Evaluation of extracellular vesicle isolation and detection repeatability from cell cultures, biofluids, and mammalian tissues

Abstract

Unaccounted variations in biological marker sample handling, preparation, and data collection can result in inaccurate or unreliable data sets. Herein, we assess the repeatability (test‐retest reliability) of extracellular vesicle (EV) size and concentration measurements by dynamic light scattering (DLS) and nanoparticle tracking analysis (NTA) methods. We evaluate the contribution of pre‐analytical variation and analytical imprecision factors toward the total experimental variability in routine preparation and quantitative analysis of crude large (microvesicle, MV) or small (exosome, EXO) EV particle‐enriched fractions following differential velocity centrifugation.
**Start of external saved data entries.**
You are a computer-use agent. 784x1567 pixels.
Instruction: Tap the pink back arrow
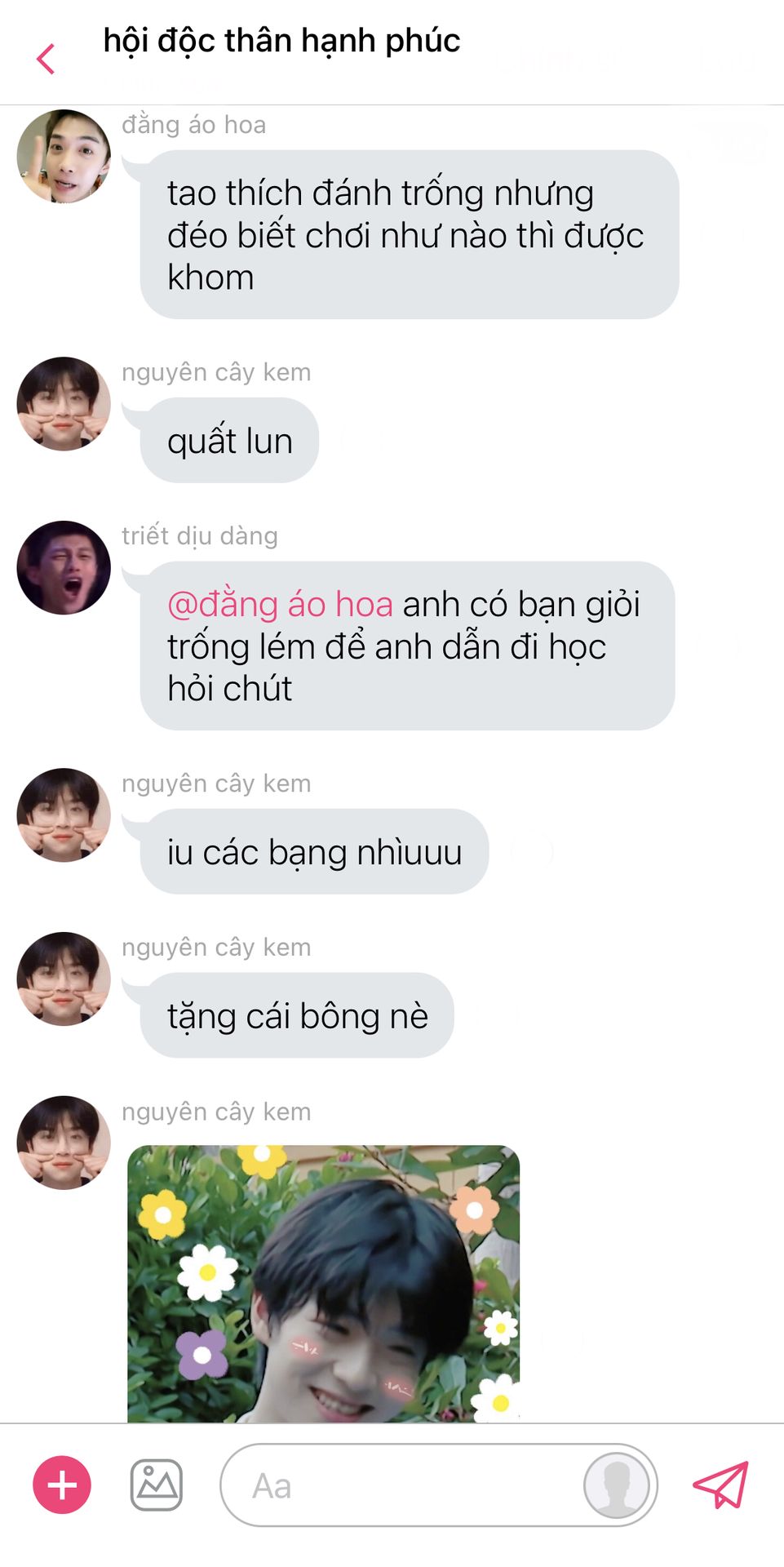tap(46, 59)
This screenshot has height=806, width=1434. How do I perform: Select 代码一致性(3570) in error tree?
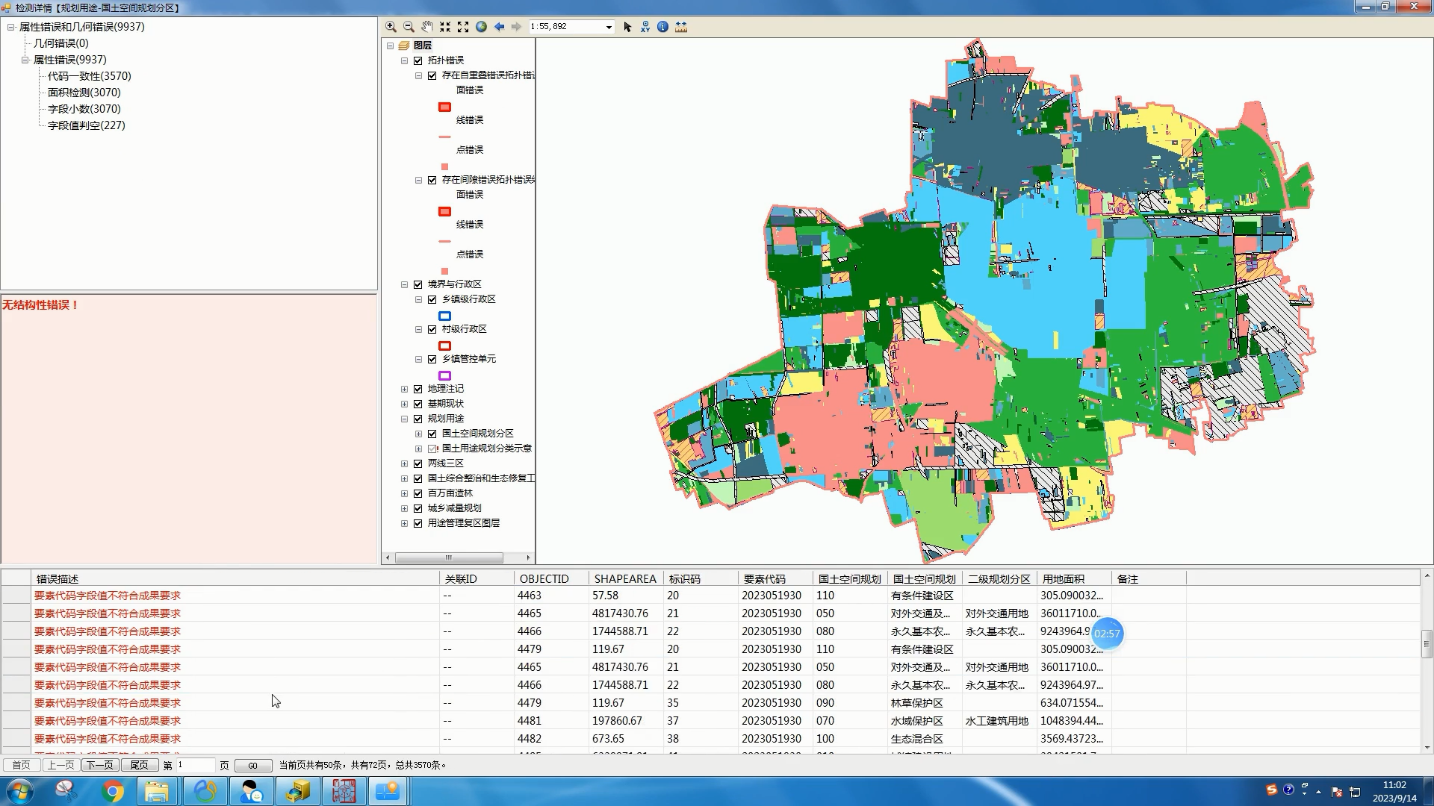click(89, 76)
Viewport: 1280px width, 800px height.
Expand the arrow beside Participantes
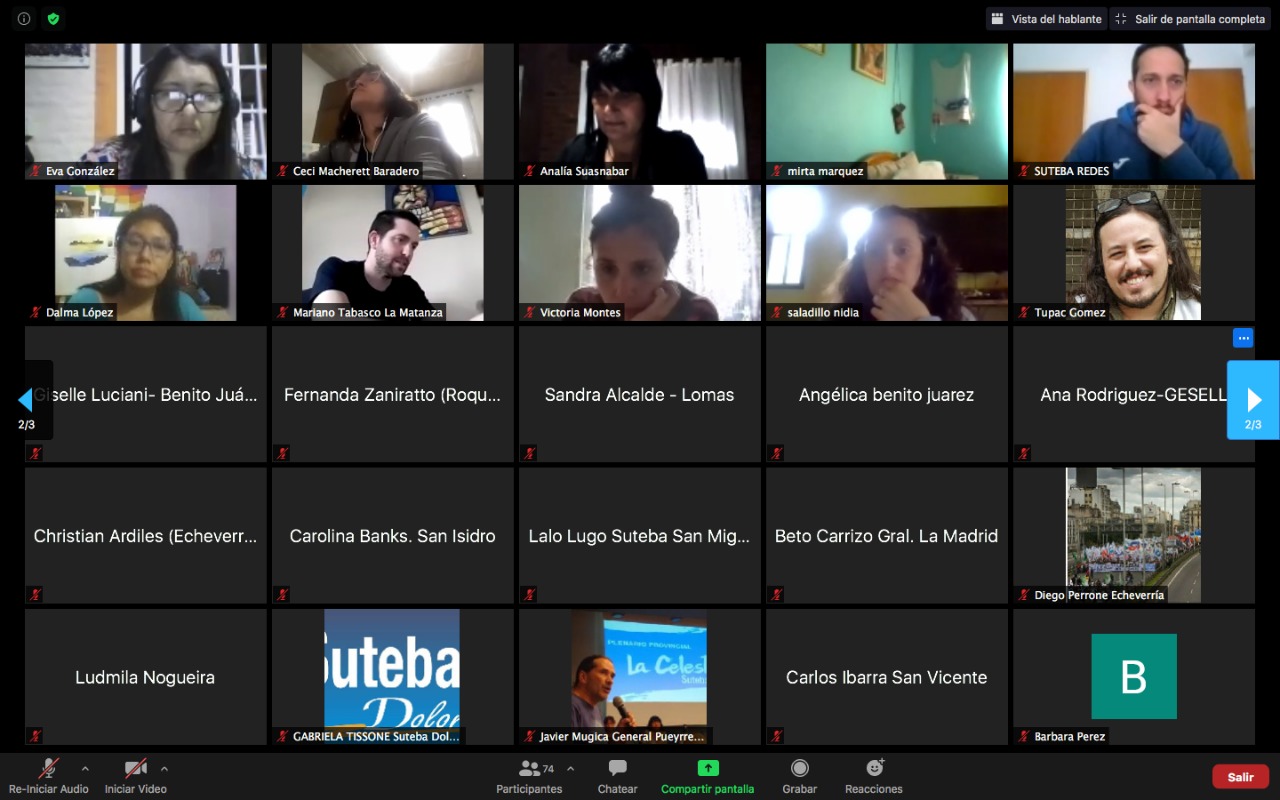point(570,769)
This is performed on EV‐enriched cell culture media, human biofluids, and mammalian tissues, which represent an increasing degree of analyte complexity and heterogeneity. Incremental increase in NTA camera level (CL) setting (shutter and gain) was associated with a proportional detection of larger small‐sized particle counts. There was a strong linear relationship between the raw sample volume or wet tissue weight input, and EV output. At optimal non‐oversaturating particle detection conditions, NTA and DLS techniques delivered low (< 10%) inter‐sample coefficient of variability (CV%) when estimating EV size or number in technical replicates (TRs) prepared by using a 2‐step analyte dilution and sampling strategy. However, according to Bland‐Altman analysis, the repeatability of intra‐sample EV concentration measurements, but not size measurements by NTA, was prone to a significant run order bias within the first data capture cycle (DCC). Although analyte origin (random anatomical sub‐locations or different batches) did not represent a substantial source of error in EV analysis, a parallel EV isolation in TRs derived from a single supply, and a successive sample pooling with a potential preparation of second‐tier serially diluted TRs, is advised. To reduce the amount of analytical error in NTA analytes with the particle per frame (PPF) number between 40 and 100, and the polydispersity index (PDI) of < 30%, no less than three 60 sec‐long or six 30 sec‐long repeated intra‐sample measurements by at least two successive DCCs should be recorded. In DLS, ten 30 sec‐long repeated measurements should be captured in each of three independent runs.